S'il y a des domaines où, au-delà des effets de tribunes et des discours démagogiques, les propositions inscrites dans les programmes apparaissent souvent identiques, la lutte contre l'insécurité en fait assurément partie.
Il est cependant nécessaire de montrer aujourd'hui que deux idées sont tout aussi fausses :
- la caricature d'une gauche laxiste et d'une droite efficace en matière de sécurité ;
- la tentation de dénoncer le " tous pareils " après une lecture rapide des différents projets.

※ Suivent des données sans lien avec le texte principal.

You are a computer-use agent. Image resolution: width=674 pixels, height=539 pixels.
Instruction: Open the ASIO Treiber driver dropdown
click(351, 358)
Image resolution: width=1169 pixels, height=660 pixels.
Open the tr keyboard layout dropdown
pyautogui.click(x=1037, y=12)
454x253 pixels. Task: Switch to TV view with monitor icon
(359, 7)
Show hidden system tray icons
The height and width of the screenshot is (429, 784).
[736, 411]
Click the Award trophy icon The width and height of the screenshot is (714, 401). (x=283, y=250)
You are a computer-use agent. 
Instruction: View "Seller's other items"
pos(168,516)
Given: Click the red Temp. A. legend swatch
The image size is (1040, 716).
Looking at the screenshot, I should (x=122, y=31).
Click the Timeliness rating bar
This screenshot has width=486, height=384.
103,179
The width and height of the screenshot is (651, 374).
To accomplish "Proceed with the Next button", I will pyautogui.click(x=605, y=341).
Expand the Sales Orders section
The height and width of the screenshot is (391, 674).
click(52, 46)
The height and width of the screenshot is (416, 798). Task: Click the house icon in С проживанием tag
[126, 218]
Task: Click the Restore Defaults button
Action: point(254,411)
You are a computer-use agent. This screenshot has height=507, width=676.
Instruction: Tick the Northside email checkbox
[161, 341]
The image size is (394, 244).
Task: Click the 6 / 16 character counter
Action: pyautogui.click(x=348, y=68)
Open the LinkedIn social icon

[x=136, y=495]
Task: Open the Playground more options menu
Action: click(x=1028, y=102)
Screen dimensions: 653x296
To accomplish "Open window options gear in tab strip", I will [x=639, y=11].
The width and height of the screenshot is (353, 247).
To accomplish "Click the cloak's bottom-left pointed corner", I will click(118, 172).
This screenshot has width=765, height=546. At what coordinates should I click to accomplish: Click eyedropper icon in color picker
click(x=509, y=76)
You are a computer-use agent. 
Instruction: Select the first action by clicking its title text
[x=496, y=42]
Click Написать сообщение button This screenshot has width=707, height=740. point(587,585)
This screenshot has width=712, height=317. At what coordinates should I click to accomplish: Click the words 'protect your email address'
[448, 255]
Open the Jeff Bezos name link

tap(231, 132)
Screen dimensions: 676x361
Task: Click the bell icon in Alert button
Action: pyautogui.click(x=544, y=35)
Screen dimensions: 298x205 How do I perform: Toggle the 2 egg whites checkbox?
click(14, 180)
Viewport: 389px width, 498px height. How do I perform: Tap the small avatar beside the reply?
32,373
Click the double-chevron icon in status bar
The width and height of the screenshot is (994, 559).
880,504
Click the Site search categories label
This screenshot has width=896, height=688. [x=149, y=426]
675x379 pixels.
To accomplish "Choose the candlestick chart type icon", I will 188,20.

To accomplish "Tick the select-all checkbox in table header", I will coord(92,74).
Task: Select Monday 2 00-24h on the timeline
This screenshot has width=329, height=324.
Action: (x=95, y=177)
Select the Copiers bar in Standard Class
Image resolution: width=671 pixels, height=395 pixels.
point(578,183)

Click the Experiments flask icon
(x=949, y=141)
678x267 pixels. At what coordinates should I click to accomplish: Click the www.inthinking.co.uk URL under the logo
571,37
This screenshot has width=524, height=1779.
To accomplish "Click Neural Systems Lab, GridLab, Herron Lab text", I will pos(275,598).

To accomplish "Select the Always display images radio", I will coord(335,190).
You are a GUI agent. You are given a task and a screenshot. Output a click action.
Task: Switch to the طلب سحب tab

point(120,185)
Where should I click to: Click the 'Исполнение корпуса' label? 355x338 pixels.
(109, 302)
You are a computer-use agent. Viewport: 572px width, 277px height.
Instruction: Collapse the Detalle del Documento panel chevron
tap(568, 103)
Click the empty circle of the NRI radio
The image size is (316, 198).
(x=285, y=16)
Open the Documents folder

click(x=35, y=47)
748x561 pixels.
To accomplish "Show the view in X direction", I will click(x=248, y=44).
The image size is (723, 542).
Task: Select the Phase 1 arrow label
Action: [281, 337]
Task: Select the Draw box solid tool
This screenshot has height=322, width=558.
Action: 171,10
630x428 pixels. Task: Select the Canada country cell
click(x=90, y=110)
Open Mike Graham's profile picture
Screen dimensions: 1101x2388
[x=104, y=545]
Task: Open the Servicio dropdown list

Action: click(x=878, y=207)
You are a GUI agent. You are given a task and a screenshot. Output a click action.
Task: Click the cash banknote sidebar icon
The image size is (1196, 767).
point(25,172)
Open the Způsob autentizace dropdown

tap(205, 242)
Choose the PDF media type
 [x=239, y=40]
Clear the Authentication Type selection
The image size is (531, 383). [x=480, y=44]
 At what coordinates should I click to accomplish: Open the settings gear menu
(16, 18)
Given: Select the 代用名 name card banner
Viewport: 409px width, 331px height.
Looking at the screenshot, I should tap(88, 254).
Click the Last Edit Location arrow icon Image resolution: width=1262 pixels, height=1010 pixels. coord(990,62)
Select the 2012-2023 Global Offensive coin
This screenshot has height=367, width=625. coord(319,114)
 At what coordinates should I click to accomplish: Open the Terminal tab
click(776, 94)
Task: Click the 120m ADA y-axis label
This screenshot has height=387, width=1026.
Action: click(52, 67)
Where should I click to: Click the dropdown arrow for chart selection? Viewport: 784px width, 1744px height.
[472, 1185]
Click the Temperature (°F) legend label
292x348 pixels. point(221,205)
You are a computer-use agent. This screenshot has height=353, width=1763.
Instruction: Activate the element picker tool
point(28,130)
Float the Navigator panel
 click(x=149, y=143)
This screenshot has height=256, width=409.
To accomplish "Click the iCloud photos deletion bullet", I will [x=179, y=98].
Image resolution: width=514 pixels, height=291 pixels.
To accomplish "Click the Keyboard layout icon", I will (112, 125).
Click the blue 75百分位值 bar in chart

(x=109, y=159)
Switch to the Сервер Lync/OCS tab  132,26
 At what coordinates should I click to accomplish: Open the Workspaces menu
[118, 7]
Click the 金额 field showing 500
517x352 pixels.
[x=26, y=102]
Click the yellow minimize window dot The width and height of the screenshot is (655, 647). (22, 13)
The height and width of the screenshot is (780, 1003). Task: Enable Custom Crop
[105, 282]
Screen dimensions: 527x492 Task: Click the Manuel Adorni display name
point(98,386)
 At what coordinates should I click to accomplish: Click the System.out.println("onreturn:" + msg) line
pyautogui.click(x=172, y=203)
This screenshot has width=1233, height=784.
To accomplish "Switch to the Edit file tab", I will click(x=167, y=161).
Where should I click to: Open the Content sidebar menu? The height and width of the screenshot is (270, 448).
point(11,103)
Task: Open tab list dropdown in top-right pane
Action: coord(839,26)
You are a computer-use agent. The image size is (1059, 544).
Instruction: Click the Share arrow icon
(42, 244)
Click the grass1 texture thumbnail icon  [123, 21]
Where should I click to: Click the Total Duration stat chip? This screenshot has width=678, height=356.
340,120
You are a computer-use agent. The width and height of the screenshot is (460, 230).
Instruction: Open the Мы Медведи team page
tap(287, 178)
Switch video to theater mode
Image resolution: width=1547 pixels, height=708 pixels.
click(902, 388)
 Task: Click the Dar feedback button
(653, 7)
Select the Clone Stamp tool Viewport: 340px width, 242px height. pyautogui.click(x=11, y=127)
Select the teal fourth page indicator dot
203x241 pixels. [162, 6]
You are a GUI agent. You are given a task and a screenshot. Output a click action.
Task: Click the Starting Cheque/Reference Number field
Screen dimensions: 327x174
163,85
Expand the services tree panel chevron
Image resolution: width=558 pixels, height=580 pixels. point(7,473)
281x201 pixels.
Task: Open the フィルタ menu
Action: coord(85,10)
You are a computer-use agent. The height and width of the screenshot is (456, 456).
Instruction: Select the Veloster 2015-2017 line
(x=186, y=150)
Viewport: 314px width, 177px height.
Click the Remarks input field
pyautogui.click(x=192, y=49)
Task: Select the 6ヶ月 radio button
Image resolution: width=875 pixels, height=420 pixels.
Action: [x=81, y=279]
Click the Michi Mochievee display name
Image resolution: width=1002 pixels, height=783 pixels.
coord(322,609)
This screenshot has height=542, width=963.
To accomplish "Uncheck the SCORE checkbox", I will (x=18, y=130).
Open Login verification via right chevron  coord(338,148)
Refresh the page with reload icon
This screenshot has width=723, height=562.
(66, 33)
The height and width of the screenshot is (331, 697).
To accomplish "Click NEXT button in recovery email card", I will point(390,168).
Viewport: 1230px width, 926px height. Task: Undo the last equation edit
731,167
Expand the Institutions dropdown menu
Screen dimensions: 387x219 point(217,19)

En effet, les discours d'intention très généraux des responsables de la droite pourraient donner à penser que celle-ci propose des mesures radicales. Il ne font en fait que jouer sur les peurs, afin de les attiser dans un but purement électoraliste.
Il suffit pour cela d'écouter les questions des parlementaires de l'opposition lors des dernières séances d'actualité, comme les derniers discours du candidat principal de la droite, discours d'opposition classique, sans aucune imagination. Le député RPR Christian Estrosi en est l'exemple même lorsqu'il s'exclame : " La délinquance a explosé, les Français ont peur, aucune parcelle de notre territoire n'est désormais épargnée ".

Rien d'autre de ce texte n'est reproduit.